2003 Ségla, Margaux
Ségla is the second label for Chateau Rauzan Ségla, located in Margaux. The vineyard at Chateau Rauzan-Ségla supports 51 ha of vines, with a dominance of Cabernet Sauvignon (61%) and Merlot (35%), with 2% each Cabernet Franc and Petit Verdot. The Grand Vin is Chateau Rauzan-Ségla, of which there are typically 8000 cases produced per annum. Rigorous selection is essential, ensuring that only the choicest portion of the harvest goes into the Grand Vin, the rest going into the second wine, Ségla.Decanted for about 4 hours, the 2003 Ségla had a perfume that was undeniably sexy – sporting a dark garnet core with ruby rims, the Ségla had a nose full of scorched earth, dirty straw, manure, and oak. Upon more sniffing, smoke, cigar and hints of herbal notes come into display. On the palate, the wine has an amazing finish – roughly 30 seconds in length. Tannins still present, yet the wine is quite smooth. Speaking of the finish, I get dark cherries and hints of mint. Although the 2003 vintage was not a fantastic vintage for Margaux, the Ségla still displays good texture and complexity.

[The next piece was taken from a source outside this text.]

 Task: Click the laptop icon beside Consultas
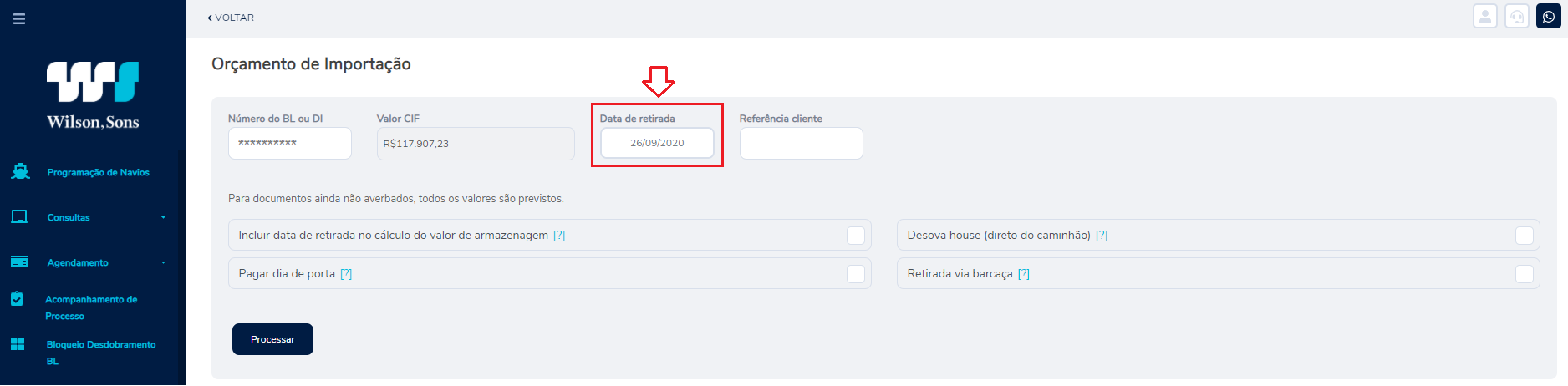tap(19, 216)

I decided to try a glass that is not decanted – freshly popped and poured. Wow, is it different on the nose!! Not as mature and dense as the decanted glass – the freshly poured glass displays a nose of fresh spring dirt and wet maple leaves. It’s almost as if you walked through a forest on a misty, foggy morning. Quite beautiful indeed. On the palate, much more tannic than the decanted glass, therefore, a little muted; but the finish is still quite nice. Fantastic!
If this is only the second label, can you imagine the Grand Vin!? Luckily, I have a 2005 Chateau Rauzan-Ségla slumbering . . . waiting to be awaken in about 20 years!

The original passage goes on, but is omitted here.